Arrest warrant issued for former Cohasset employee accused of running crypto-miner out of school’s crawl space

Arrest warrant issued for former Cohasset employee accused of running crypto-miner out of school’s crawl space

An arrest warrant has been issued for a former Cohasset town employee accused of running a cryptocurrency mine out of a crawl space under a local school after he failed to appear for a court hearing in Quincy Thursday morning, officials said.

Nadeam Nahas, 39, was due to appear in Quincy District Court to face charges of vandalizing a school and fraudulent use of electricity. A judge issued a default warrant for his arrest when he failed to appear, according to David Traub, spokesman for the Norfolk district attorney’s office.

Cohasset police were alerted to the crypto-mining operation in December 2021 after the town’s facilities director noticed electrical wiring, temporary duct work and numerous computers that seemed out of place during a routine inspection of the school, police said Wednesday.

The facilities director contacted the city’s information technology director and “it was discovered that this was a cryptocurrency mining operation that was illegally connected to the school’s electrical system,” police said.

Nahas was identified as a suspect after a three-month investigation.

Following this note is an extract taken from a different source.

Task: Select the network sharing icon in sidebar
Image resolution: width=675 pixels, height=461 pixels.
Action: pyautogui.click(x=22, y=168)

After a hearing in Quincy District Court, a criminal complaint was issued against Nahas.

Nahas resigned from his post in early 2022, police said.

Cohasset Public Schools Superintendent Patrick Sullivan said the district had no comment on the matter Wednesday night.

Crypto mining uses computers to create digital currency and is known to use significant amounts of electricity.

Cryptocurrency transactions are stored in an encrypted database called a blockchain. Each new transaction must be verified using extremely complex mathematics before it can be confirmed and added to the blockchain. This task is performed by people called “miners”, because they are paid in bitcoin to run the program that verifies transactions. It’s like mining gold, only with computers.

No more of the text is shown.